## START
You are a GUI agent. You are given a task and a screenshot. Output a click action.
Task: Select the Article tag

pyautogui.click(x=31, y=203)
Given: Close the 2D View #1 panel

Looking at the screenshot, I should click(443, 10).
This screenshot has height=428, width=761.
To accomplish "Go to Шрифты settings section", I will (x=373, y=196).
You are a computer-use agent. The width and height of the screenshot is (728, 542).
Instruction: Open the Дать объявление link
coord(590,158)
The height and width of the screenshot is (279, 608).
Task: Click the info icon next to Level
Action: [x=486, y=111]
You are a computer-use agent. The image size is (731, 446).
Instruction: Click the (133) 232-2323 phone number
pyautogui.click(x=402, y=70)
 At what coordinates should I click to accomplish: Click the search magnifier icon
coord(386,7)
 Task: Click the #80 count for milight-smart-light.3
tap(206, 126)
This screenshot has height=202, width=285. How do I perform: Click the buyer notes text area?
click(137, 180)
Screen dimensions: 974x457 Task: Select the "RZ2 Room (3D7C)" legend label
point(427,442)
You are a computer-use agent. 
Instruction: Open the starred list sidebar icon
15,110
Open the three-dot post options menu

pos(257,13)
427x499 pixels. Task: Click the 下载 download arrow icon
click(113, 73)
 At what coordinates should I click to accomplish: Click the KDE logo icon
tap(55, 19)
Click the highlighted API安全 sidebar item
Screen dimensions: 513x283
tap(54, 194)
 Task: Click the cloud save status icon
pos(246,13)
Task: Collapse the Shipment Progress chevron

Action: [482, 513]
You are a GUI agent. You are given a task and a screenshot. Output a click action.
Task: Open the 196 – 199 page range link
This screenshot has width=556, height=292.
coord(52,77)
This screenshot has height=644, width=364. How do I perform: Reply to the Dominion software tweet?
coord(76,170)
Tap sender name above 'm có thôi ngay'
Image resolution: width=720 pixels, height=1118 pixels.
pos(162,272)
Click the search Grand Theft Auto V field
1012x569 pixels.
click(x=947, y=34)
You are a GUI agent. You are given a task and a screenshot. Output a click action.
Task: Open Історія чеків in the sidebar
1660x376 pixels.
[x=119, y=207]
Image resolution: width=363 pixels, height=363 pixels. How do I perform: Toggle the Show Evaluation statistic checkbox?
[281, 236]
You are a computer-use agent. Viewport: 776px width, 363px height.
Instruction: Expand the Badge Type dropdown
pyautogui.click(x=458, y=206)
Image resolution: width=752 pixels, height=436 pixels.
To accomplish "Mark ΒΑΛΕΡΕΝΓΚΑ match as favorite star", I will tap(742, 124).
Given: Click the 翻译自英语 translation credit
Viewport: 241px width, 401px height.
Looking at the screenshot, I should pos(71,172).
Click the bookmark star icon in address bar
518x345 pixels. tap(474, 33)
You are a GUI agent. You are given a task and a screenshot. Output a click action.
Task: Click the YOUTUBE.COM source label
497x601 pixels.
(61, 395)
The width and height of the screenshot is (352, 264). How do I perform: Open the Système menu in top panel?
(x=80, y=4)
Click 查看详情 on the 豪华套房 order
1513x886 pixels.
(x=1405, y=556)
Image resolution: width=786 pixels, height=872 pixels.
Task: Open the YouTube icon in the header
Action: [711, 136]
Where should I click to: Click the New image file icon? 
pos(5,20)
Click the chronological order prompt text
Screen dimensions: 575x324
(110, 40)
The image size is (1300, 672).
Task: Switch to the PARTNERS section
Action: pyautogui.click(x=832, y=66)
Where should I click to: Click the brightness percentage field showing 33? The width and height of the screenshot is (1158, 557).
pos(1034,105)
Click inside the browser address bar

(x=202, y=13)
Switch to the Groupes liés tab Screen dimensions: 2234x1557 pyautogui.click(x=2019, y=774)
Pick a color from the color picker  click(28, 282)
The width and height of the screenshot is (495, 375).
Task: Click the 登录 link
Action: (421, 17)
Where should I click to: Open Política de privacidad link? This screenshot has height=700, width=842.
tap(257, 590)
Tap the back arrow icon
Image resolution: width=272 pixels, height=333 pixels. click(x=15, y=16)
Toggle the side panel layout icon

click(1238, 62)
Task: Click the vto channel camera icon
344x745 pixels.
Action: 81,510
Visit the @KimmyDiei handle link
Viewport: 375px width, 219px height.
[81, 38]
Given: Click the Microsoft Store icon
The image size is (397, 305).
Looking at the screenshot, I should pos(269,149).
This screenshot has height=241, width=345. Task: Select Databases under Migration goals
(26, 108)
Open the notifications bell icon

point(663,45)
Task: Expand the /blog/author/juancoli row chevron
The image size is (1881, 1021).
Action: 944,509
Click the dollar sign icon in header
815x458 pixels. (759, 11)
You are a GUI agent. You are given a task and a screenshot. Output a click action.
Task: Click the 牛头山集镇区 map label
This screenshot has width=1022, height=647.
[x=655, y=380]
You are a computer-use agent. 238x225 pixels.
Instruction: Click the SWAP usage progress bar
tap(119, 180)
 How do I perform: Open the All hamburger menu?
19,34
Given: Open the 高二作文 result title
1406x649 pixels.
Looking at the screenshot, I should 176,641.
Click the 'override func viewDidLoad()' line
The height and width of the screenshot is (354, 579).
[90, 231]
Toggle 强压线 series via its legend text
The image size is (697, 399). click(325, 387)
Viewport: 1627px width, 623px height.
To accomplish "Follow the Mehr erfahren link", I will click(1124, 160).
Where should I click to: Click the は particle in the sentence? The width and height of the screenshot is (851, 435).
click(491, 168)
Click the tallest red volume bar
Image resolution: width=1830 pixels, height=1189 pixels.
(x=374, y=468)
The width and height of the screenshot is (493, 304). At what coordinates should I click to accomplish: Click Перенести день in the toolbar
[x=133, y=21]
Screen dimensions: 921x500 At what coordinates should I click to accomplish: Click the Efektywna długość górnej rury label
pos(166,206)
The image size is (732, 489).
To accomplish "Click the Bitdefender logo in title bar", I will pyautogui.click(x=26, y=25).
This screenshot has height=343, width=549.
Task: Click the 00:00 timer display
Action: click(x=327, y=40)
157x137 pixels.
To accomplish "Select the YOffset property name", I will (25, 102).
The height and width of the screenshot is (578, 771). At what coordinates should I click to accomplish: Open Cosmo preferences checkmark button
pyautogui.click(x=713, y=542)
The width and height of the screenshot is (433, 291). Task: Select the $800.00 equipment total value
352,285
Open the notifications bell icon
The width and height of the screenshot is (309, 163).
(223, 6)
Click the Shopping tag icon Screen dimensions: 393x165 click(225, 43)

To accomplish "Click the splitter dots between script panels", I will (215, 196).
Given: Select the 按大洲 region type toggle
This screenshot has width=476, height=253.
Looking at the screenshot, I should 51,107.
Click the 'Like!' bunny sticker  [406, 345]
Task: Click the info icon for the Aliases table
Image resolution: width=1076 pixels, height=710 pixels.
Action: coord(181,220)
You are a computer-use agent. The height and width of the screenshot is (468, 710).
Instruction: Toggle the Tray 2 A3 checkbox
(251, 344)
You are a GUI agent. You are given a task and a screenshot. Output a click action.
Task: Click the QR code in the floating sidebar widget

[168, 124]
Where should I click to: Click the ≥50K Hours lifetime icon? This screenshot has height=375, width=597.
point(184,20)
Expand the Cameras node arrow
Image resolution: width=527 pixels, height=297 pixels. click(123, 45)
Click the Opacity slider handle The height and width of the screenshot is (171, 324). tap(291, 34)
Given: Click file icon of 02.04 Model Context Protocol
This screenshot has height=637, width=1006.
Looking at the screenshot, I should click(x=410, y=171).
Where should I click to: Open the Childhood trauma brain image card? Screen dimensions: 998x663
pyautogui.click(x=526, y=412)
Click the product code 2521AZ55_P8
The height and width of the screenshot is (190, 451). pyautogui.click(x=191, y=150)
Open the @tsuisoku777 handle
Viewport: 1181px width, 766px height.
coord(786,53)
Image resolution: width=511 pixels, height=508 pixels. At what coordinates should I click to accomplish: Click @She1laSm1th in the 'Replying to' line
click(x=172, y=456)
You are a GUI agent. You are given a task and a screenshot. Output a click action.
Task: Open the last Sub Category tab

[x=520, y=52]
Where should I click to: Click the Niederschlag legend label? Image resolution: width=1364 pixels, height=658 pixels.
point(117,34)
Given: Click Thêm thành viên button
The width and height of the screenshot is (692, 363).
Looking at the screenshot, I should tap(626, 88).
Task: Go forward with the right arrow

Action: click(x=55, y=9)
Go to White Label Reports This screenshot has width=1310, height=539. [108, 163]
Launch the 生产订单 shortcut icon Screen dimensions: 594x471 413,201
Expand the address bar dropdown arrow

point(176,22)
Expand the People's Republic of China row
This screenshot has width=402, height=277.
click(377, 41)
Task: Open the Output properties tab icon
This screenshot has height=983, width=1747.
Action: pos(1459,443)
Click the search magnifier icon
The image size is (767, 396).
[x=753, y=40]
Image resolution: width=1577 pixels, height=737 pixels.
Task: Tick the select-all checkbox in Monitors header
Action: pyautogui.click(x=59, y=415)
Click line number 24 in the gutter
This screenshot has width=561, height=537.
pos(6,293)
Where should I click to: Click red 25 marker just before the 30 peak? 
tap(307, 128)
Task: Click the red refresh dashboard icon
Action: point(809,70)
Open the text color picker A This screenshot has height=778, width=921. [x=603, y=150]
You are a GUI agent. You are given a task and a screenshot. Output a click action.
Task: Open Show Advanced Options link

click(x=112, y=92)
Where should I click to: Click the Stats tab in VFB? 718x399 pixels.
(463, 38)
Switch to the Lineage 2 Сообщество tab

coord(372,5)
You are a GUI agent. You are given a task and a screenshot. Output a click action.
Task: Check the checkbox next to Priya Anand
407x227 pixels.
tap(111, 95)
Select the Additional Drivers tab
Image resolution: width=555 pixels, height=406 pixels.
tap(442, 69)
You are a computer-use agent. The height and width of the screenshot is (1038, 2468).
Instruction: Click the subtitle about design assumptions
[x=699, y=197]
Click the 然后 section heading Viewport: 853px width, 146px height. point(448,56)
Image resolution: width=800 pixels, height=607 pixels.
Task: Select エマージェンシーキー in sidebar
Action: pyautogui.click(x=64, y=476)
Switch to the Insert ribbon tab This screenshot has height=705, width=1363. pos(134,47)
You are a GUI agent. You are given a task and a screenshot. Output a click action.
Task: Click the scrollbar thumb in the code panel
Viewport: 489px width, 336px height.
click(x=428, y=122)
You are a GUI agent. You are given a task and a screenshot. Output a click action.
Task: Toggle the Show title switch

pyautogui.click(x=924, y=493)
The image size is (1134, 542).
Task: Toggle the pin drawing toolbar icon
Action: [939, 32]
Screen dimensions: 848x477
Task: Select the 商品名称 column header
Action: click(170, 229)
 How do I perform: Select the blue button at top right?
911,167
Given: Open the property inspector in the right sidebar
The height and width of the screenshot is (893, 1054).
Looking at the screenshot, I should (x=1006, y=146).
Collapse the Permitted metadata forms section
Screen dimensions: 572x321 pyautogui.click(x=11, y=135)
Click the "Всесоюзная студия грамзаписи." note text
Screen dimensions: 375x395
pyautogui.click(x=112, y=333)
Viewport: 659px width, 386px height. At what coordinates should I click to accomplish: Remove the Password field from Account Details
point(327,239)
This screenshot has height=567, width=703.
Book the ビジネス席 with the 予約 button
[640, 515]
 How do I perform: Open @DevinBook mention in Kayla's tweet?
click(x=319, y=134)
## END
• [Given exercise]: Copy out the rows from the start through the line with "coord(386,7)", both ends included, exactly as they appear.

• [Exercise solution]:
You are a GUI agent. You are given a task and a screenshot. Output a click action.
Task: Select the Article tag

pyautogui.click(x=31, y=203)
Given: Close the 2D View #1 panel

Looking at the screenshot, I should click(443, 10).
This screenshot has height=428, width=761.
To accomplish "Go to Шрифты settings section", I will (x=373, y=196).
You are a computer-use agent. The width and height of the screenshot is (728, 542).
Instruction: Open the Дать объявление link
coord(590,158)
The height and width of the screenshot is (279, 608).
Task: Click the info icon next to Level
Action: [x=486, y=111]
You are a computer-use agent. The image size is (731, 446).
Instruction: Click the (133) 232-2323 phone number
pyautogui.click(x=402, y=70)
 At what coordinates should I click to accomplish: Click the search magnifier icon
coord(386,7)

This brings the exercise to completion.